What does the future hold for biotechnology and biomanufacturing? I know I would like a crystal ball, but since I do not have one, the next best thing is to read thoughtful analyses that can help shed light on what might come to be, if we use our resources wisely and equitably. In this report Albert W. Hinman and Douglas C. Friedman discuss where the future workers and resources might come from, and how to make sure there is equal access to “the fourth industrial revolution bioeconomy”.
Albert Hinman is a Postdoctoral Fellow at the Engineering Biology Research Consortium (EBRC) and Douglas C. Friedman is President of EBRC. Together they present a compelling analysis of actions needed to advance the U.S. bioeconomy (the share of the economy based on products, services, and processes derived from biological resources).

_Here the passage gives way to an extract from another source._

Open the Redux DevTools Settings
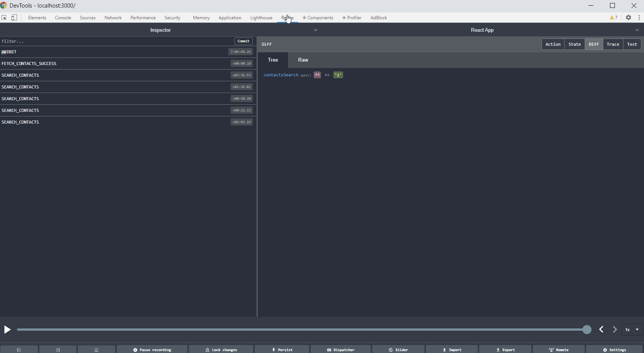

Three key points in their report are:
1. Investments should incorporate accessible workforce opportunities in biotechnology, biomanufacturing, and engineering biology;
2. Investments should focus on building up the capability of these rural, midwest, and southeastern regions to cultivate and transform their biomass resources into biobased products;
3. Investments should encourage the development of local community spaces that teach synthetic and engineering biology.
There is a lot of hope in the words of this report, but, it is clear that hope is not enough, thoughtful actions and hard work are needed also. Read the report and see what you can do to contribute to tomorrow’s workforce—today!
Note: The Engineering Biology Research Consortium (EBRC) is a non-profit, public-private partnership dedicated to bringing together an inclusive community committed to advancing engineering biology to address national and global needs.